La gestion des hitbox est juste décevante. La hitbox d'Aladdin est un cercle parfait qui part de son crâne, s'étend loin devant son torse et loin derrière son dos, puis se referme au niveau des chevilles. On prend alors certains coups sans être frôlé, et aucun arbitre vidéo n'est là pour vous donner raison. Les duels au sabre avec les gardes en sont la meilleure application, alors on apprend très vite à garder connement ses distances et balancer des pommes. Ca ruine un peu le dynamisme vif du jeu.

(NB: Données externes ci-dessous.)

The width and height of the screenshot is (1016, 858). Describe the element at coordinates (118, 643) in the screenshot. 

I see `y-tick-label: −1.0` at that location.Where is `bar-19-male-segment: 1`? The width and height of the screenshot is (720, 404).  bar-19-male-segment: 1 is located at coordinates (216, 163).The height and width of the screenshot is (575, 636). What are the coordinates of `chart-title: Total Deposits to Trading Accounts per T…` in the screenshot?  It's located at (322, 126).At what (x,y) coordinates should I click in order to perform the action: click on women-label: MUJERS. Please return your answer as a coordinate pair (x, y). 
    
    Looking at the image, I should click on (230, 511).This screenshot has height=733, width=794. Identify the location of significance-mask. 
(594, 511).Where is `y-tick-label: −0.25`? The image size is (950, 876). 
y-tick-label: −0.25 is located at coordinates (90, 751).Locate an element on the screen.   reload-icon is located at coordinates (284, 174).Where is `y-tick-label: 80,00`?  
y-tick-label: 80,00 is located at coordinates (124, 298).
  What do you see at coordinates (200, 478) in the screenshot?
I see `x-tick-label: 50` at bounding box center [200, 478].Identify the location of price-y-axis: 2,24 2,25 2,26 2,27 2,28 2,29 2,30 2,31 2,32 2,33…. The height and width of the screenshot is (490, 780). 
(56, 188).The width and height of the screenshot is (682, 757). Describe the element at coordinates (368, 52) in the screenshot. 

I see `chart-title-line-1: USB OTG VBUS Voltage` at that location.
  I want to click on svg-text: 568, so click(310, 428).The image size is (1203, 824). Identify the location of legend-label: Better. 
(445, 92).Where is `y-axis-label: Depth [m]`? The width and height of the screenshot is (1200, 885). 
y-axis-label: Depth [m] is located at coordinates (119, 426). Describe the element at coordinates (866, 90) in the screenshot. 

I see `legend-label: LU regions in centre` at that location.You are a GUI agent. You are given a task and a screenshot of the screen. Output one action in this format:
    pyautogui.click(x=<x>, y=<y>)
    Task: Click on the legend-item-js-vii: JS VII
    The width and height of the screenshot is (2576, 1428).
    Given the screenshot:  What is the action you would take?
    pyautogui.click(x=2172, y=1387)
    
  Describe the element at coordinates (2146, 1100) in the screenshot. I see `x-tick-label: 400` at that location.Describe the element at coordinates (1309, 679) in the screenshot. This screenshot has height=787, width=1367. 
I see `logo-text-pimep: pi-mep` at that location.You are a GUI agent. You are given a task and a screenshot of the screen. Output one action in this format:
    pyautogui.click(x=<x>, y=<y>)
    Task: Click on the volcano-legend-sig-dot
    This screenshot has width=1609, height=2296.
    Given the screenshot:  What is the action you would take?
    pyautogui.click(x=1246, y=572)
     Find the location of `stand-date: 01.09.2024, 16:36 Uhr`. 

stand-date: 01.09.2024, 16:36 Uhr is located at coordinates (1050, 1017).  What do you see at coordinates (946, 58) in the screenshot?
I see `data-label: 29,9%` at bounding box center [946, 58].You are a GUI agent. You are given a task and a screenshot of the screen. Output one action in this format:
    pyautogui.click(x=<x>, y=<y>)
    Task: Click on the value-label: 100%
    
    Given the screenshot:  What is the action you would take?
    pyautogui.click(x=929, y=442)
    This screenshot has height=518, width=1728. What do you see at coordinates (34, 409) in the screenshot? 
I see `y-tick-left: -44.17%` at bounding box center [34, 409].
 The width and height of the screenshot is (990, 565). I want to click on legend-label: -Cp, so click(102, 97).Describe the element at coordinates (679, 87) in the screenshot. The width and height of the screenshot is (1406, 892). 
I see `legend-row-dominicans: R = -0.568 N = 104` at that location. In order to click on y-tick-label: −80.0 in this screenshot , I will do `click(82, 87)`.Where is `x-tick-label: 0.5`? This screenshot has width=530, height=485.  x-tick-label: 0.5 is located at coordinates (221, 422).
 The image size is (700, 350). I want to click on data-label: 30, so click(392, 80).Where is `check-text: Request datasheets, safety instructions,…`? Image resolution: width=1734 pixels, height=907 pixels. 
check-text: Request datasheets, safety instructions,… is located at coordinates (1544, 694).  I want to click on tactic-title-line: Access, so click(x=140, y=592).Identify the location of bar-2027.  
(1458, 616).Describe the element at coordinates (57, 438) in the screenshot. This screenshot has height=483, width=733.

Dernier point négatif : le scoring ne sert à rien dans ce jeu : vos points ne rapportent ni vies, ni gemmes, ni pommes, nada. Alors parfois on s'échine à essayer de passer quelque part, on y perd la moitié de sa barre de vie, tout ça pour un bonus de score (en tête de génie, vous êtes prévenu) qui sert à balpo.

Aladdin sur Megadrive reste quand même sympa à jouer. Certes, il faut avoir vu le dessin animé pour que le plaisir soit optimal, mais sérieusement, qui ne l'a pas vu ? Tout à la fois plus fidèle et plus riche que l'adaptation douteuse de Capcom pour SNES, ce portage d'Aladdin en 16-bit donne le sourire aux lèvres. Pas culte, pas parfait, mais bien sympatoche.